Una vez en el aeropuerto, habrá que acompañar a la niña a documentar el equipaje. En este punto es probable que cada integrante de la familia cargue una maleta, porque todos quieren ser parte del protocolo. Cuando la niña se prepara para pasar por los puntos de revisión, empezarán las despedidas. Inevitablemente la madre y si está ahí, la abuela, llorarán un poco. Bendiciones y padresnuestros cubrirán a la viajera, muchos abrazos, muchas sonrisas y una lluvia de consejos. Pero es importante que ninguno se despeine en el proceso, para no perder compostura en el momento más importante: las fotos antes de irse.

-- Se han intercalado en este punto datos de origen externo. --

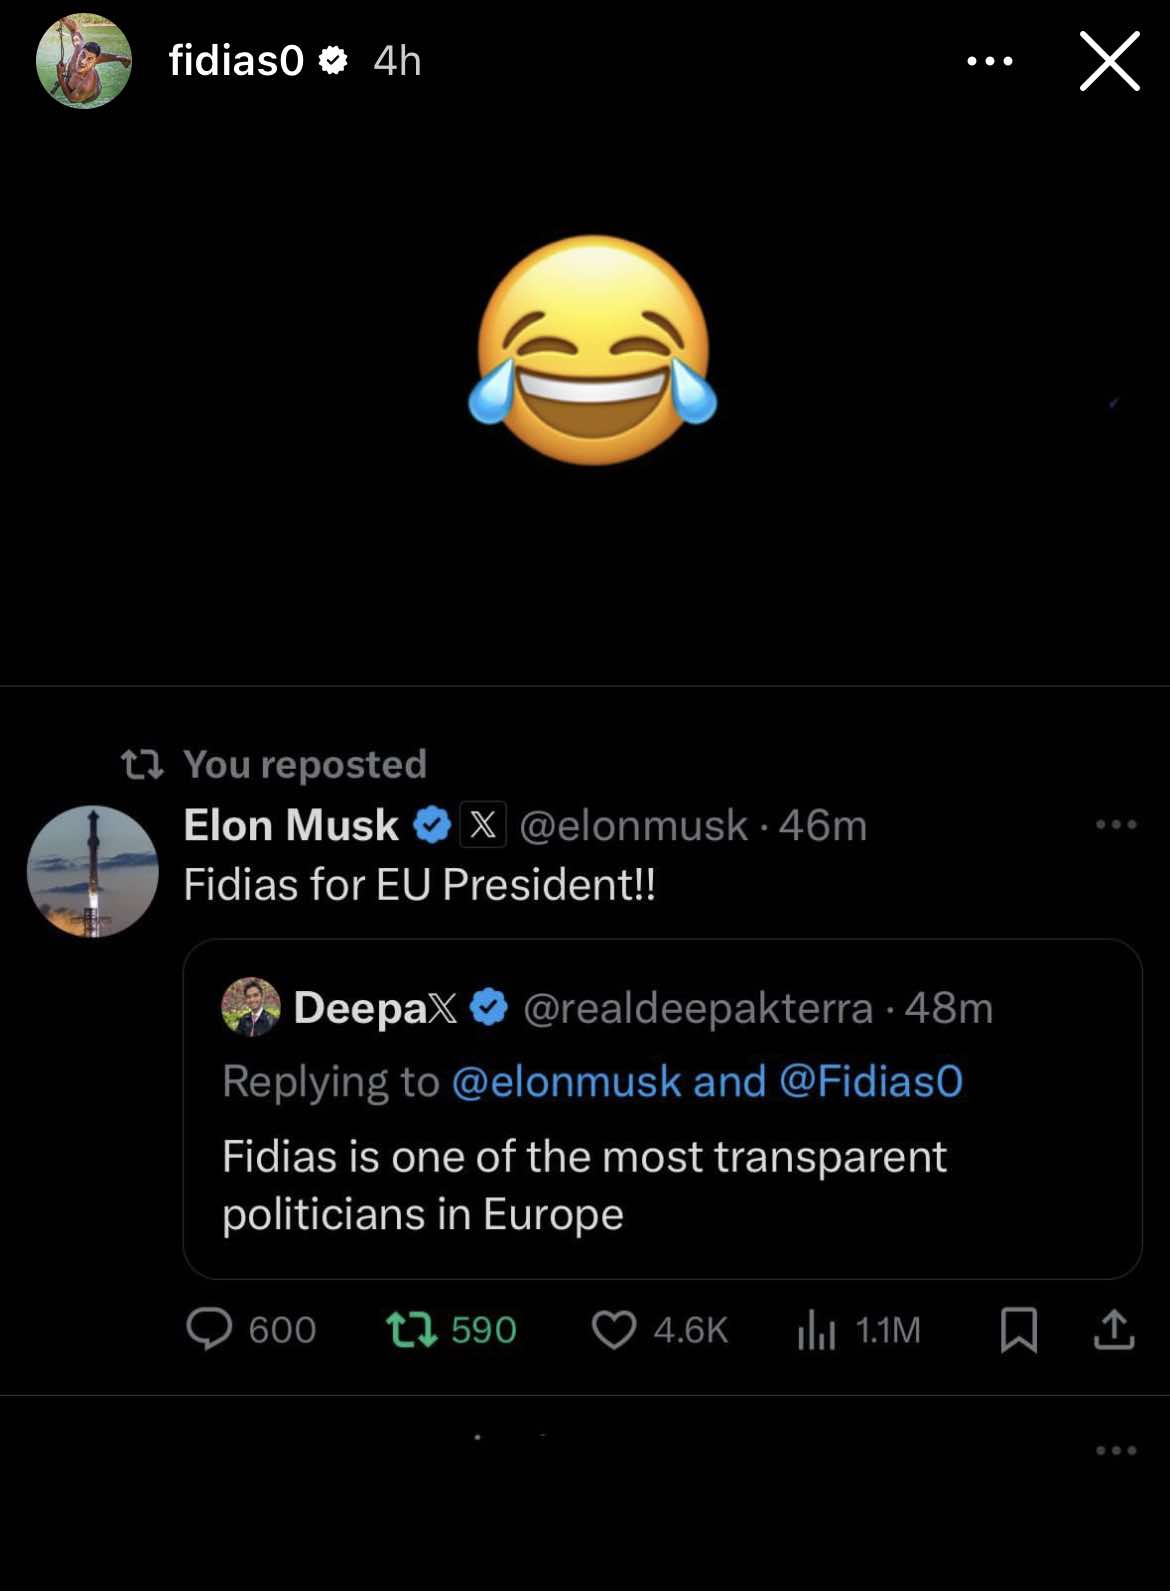Like the post with the heart icon
Image resolution: width=1170 pixels, height=1591 pixels.
614,1330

A los mexicanos nos gustan las fotos. Nos gustan las de ceremonias especiales, bodas, bautizos y quinceaños. Pero nos gustan, sobre todo, aquellas en las que salimos todos en bola. Mientras más gente salga, más digna de conservarse es la foto. Así que en esta ocasión especial, justo en medio del aeropuerto, habrá que tomarse las fotos con la niña que se va.

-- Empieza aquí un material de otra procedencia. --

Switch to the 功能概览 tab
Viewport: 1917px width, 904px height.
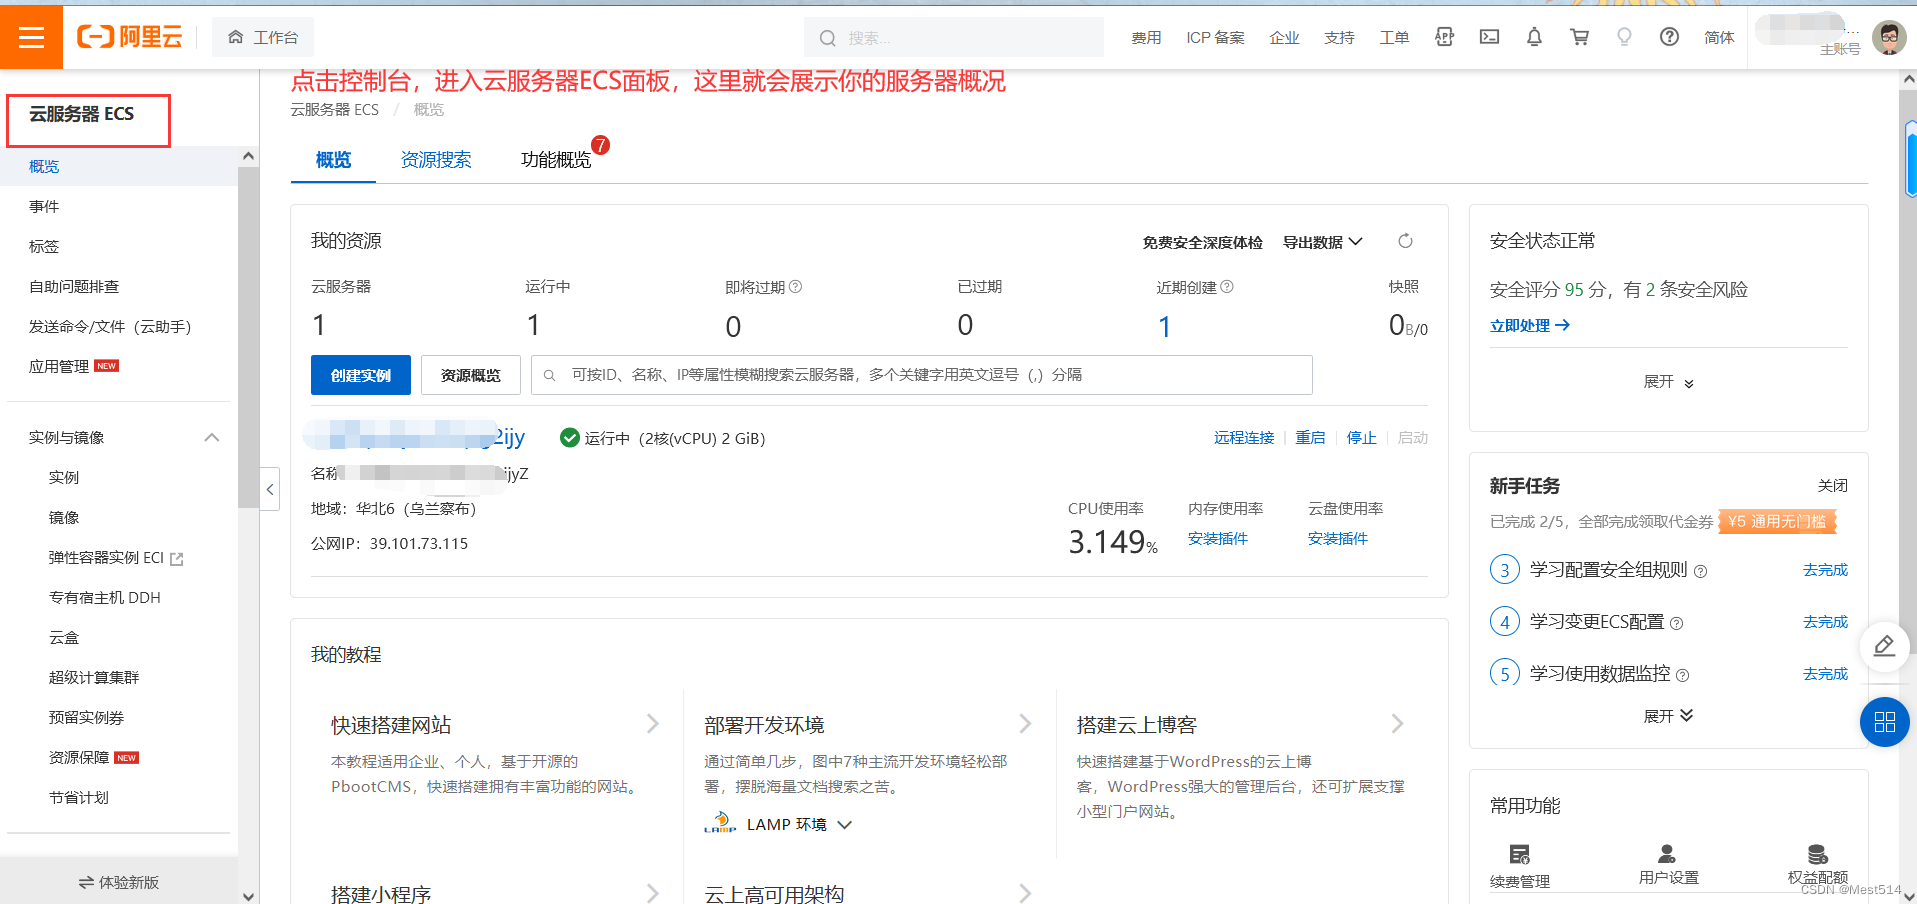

Esta foto es la razón por la que la madre y la vecina se pusieron vestido y tacones, el padre sacó la camisa buena y los niños intentan conservar el peinado relamido. Durante los meses o años siguientes, la foto permanecerá junto a otras fotos como un recordatorio de lo logrado por la protagonista de la historia, la que salió de la casa, se subió al avión y se fue. Como el momento es importante y solemne, por lo general nadie sonreirá durante el proceso de tomar la foto: todos estarán serios y formales, como en un evento de rigurosa etiqueta. Al final, todos se relajarán un poco y alguno sonreirá.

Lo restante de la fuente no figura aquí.